Interactive network construction and classification.
Each
network was constructed based on Spearman’s correlation of the 12
replicates by the MENA pipeline
(
http://ieg4.rccc.ou.edu/MENA/)
(Zhou
et al. 2010; Zhou
et al. 2011; Deng
et al.2012) yielding 10 networks. In network construction, the threshold was
automatically determined in the RMT-based modeling. Only OTUs present in
more than 8 out of 12 replicates were involved. Output networks were
visualized using Gephi (v0.9.2). A visualized interactive network
consisted of nodes and links (or edges). A node represented an OTU that
had significant Spearman’s correlations (above the network threshold)

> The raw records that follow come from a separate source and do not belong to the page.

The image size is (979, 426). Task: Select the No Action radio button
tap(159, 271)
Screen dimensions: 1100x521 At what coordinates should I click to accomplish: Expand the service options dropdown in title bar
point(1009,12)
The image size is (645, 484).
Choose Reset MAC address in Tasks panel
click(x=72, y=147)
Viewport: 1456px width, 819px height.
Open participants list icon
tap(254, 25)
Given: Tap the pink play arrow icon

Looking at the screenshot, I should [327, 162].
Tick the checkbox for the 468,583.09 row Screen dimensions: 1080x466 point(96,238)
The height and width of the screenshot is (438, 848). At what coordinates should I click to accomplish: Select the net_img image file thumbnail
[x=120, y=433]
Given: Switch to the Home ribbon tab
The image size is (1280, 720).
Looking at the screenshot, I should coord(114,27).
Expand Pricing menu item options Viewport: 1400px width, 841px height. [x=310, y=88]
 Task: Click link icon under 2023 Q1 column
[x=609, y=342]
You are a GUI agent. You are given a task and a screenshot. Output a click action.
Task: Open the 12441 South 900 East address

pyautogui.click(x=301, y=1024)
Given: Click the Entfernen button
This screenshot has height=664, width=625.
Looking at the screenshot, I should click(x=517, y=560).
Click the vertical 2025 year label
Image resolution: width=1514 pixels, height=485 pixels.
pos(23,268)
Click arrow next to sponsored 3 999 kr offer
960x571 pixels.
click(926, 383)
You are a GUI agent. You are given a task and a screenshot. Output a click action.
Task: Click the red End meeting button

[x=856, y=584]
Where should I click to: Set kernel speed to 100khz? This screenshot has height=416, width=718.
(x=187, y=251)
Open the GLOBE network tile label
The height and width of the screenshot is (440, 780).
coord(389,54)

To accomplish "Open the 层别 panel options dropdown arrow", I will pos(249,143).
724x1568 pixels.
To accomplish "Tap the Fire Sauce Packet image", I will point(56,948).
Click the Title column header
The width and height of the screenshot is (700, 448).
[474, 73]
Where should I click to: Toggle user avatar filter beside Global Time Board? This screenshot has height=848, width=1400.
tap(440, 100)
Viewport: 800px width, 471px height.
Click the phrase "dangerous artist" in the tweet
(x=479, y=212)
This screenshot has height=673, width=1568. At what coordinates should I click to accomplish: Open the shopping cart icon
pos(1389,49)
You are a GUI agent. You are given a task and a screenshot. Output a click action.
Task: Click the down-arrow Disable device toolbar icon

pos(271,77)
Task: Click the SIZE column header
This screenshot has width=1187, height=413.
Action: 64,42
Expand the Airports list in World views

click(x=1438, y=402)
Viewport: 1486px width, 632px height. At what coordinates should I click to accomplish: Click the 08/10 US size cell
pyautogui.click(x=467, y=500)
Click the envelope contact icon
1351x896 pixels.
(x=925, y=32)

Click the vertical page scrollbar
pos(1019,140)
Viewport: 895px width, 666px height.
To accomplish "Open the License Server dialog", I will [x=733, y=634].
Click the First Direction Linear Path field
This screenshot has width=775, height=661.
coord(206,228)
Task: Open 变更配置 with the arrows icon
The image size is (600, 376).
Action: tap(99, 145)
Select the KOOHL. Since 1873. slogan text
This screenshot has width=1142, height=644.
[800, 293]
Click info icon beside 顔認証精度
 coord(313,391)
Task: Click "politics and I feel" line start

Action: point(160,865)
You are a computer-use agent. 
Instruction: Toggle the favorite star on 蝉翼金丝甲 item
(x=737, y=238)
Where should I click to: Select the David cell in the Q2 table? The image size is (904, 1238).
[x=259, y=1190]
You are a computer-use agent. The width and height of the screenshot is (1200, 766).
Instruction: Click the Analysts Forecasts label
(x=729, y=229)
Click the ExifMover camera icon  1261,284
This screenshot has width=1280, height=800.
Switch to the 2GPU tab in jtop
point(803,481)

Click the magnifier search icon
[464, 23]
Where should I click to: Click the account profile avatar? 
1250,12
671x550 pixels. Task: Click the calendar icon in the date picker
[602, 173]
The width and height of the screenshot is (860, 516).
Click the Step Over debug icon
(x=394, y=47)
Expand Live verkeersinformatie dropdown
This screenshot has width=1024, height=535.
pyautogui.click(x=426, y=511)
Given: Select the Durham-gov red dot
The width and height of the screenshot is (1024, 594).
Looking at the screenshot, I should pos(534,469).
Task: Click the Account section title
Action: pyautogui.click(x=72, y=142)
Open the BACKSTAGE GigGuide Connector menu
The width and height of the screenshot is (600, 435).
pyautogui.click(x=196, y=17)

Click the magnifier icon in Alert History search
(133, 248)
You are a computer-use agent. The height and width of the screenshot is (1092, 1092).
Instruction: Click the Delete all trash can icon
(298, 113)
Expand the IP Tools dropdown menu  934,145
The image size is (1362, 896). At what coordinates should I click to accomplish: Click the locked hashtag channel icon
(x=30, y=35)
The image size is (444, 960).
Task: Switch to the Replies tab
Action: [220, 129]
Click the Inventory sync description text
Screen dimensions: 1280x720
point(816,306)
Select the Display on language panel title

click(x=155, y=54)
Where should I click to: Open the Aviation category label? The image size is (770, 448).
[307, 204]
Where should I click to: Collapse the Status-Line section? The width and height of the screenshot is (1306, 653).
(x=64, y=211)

with other nodes. A link between two nodes represented their negative or
positive covariation (Montoya
et al. 2006; Bascompte 2007) depend
on the calculated correlation coefficient (-1 to +1). A positive
correlation meant the two nodes were sharing a same changing pattern. A
module referred to a group of nodes that were highly interconnected
within the group and had fewer or no connections outside the group. MENA
has four built-in methods for module separation, and we selected the
greedy modularity optimization because it generated the highest
Modularity index (
M ). Generally, the number of nodes defines the
network size, while the numbers of modules and links per node define the
network complexity. See supplementary information for visualization
settings.
Statistical analysis.
Shannon’s index (H) and Simpson’s
evenness (J) were calculated to represent alpha-diversity of each
community. Community dissimilarity between control and nitrate group was
compared using PCoA and one-way ANOSIM, both were based on Brey-Curtis
distance. Genera that significantly changed in relative abundance over
time or over treatment were selected. We confirmed the compliance of
normal distribution of genus frequencies and then quantified the
dissimilarities by one-way T-test. Alpha-diversity, PCoA and ANOSIM were
performed with R (Vegan package, v2.4-6) (Oksanen et al. 2010).